Have a look at the Oracle/Sun docs about generics.
Cheers.
In my own simple terms:
List
Would declare an ordinary collection, can hold any type, and will always return Object.
List<Object>
Will create a list that can hold any type of object, but can only get assigned a another List<Object>
For instance this doesn't work;
List<Object> l = new ArrayList<String>();
Of course you can add anything but only can pull Object.
List<Object> l = new ArrayList<Object>();
l.add( new Employee() );
l.add( new String() );
Object o = l.get( 0 );
Object o2 = l.get( 1 );
Finally
List<?>
Will let you assign any type, including
List <?> l = new ArrayList();
List <?> l2 = new ArrayList<String>();
This would be called collection of unknown and since the common denominator of unknown is Object you will be able to fetch Objects ( a coincidence )
The importance of unknown comes when its used with subclassing:
List<? extends Collection> l = new ArrayList<TreeSet>(); // compiles
List<? extends Collection> l = new ArrayList<String>(); // doesn't,
// because String is not part of *Collection* inheritance tree.
I hope using Collection as the type doesn't create confusion, that was the only tree that came to my mind.
The difference here, is that l is a collection of unknow that belongs to the Collection hierarchy.
To add to the already good answers here:
Method arguments:
List<? extends Foo>
good choice if you don't intend to alter the list, and only care that everything in the list is assignable to type 'Foo'. This way, the caller can pass in a List<FooSubclass> and your method works. Usually the best choice.
List<Foo>
good choice if you intend to add Foo objects to the list in your method. The caller may not pass in a List<FooSubclass>, as you intend to add a Foo to the List.
List<? super Foo>
good choice if you intend to add Foo objects to the list, and it's not important what else is in the list (ie, you are ok getting a List<Object> that contains a 'Dog' that has nothing to do with Foo).
Method return values
just like method arguments, but with the benefits reversed.
List<? extends Foo>
Guarantees that everything in the returned List has type 'Foo'. It might be List<FooSubclass> though. Caller cannot add to the List. This is your go-to choice and the most common case by far.
List<Foo>
Just like List<? extends Foo> but also allows the caller to add to the List. Less common.
List<? super Foo>
allows the caller to add Foo objects to the List, but does not guarantee what will be returned from list.get(0)... it could be anything from Foo to Object. The only guarantee is that this won't be a list of 'Dog' or some other choice that would prevent list.add(foo) from being legal. Very rare use case.
I hope that helps. Good luck!
ps. To sum up... two questions...
do you need to add to the List? Do you care what is in the list?
yes yes - use List<Foo>.
yes no - use List<? super Foo>.
no yes - use <? extends Foo> --- most common.
no no - use <?>.
I refer you to the excellent Java Generics tutorial, and the "advanced" Generics tutorial, both available from Sun Microsystems. Another great resource is the Java Generics and Collections book.
I will try to answer this in detail. Before generics we were having only List (a raw list) and it can hold almost anything we can think of.
List rawList = new ArrayList();
rawList.add("String Item");
rawList.add(new Car("VW"));
rawList.add(new Runnable() {
#Override
public void run() {
// do some work.

**Given entries**
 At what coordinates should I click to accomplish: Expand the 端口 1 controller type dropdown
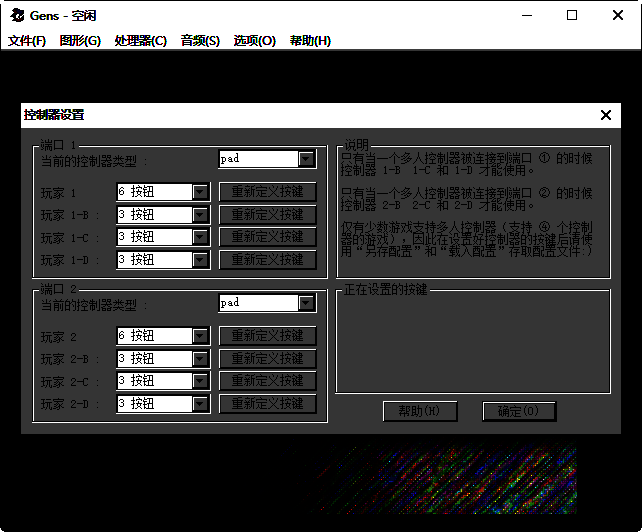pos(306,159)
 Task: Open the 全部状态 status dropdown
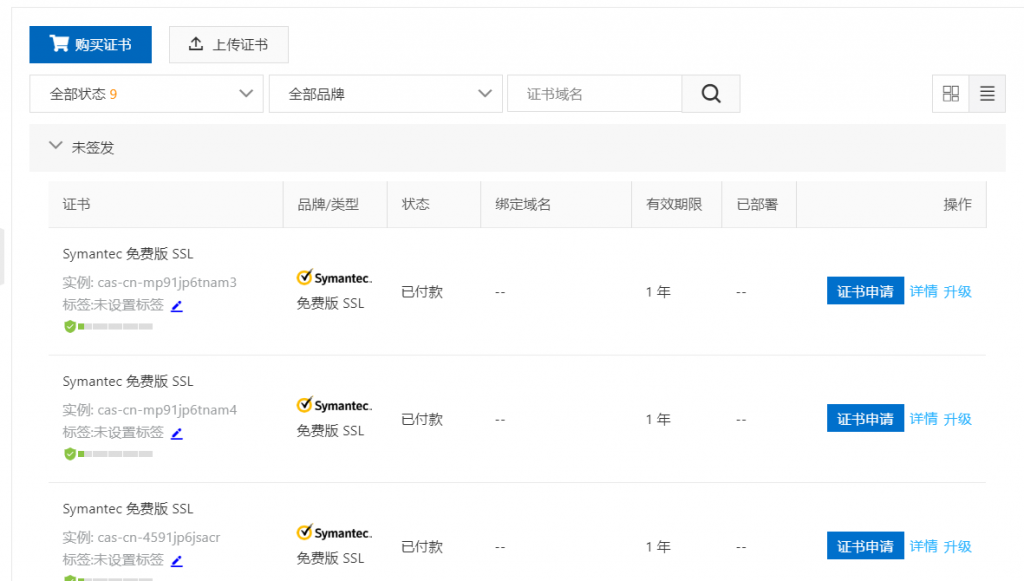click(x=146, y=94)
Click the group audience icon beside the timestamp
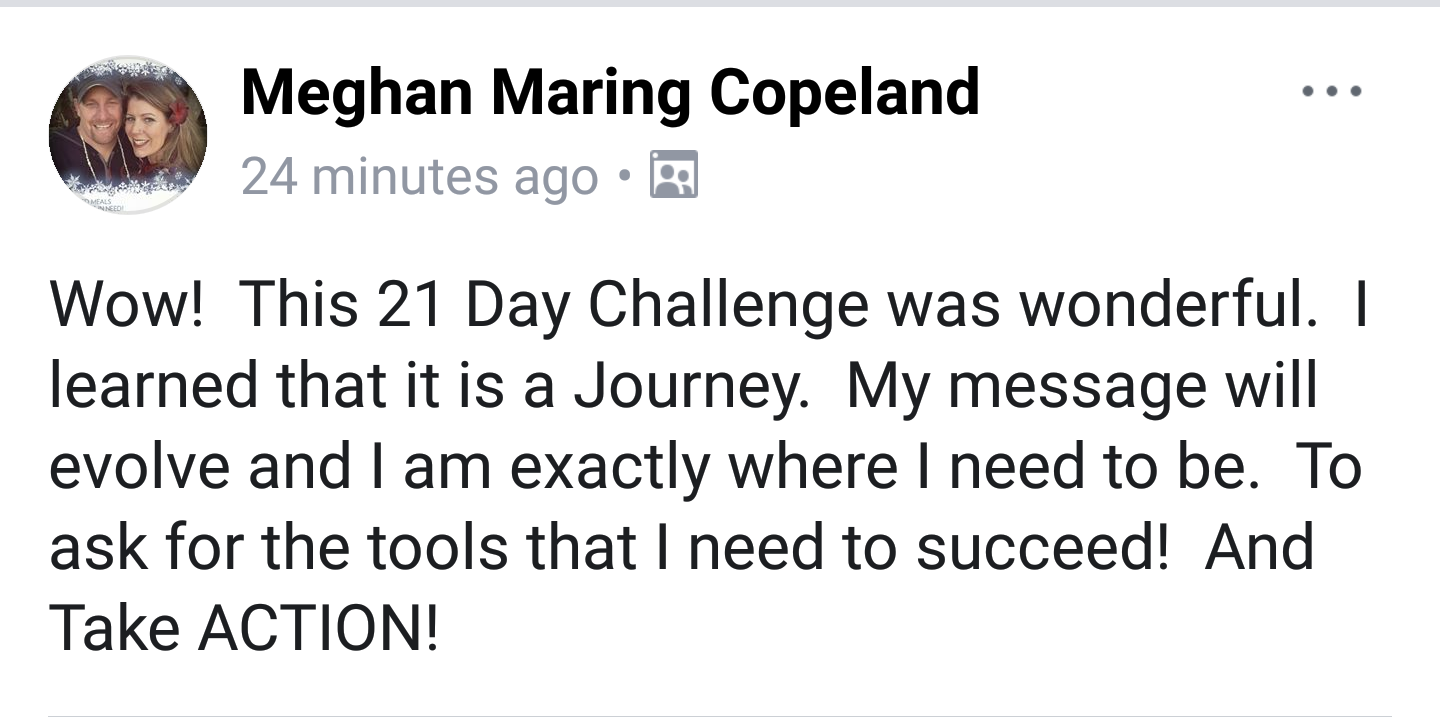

**Exercise set**
1. Decide whether each statement agrees with the Java generics thread. Answer yes or no, and quote the words from the thread that settle it.
(a) For a method argument, List<? extends Foo> is usually the best choice.
(b) Returning List<? super Foo> from a method is a common case.
(c) If you need to add to the list and don't care what is in it, you should use List<Foo>.
2. Continue the Java generics thread from its last line.
The entries have no connection to the Java generics thread.

**The answers**
1.
(a) Yes: "Usually the best choice."
(b) No: "Very rare use case."
(c) No: "yes no - use List<? super Foo>."

2.
}
});
The major problem with the raw list is when we want to get any element out of such list it can only guarantee that it would be Object and for that reason we need to use casting as:
Object item = rawList.get(0); // we get object without casting.
String sameItem = (String) rawList.get(0); // we can use casting which may fail at runtime.
So conclusion is a List can store Object (almost everything is Object in Java) and always returns an Object.
Generics
Now lets talk about generics. Consider the following example:
List<String> stringsList = new ArrayList<>();
stringsList.add("Apple");
stringsList.add("Ball");
stringsList.add(new Car("Fiat")); //error
String stringItem = stringsList.get(0);
In the above case we cannot insert anything other than String in stringsList as Java compiler applies strong type checking to generic code and issues errors if the code violates type safety. And we get error when we try to insert a Car instance in it. Also it eliminates cast as you can check when we invoke get method. Check this link for understanding why we should use generics.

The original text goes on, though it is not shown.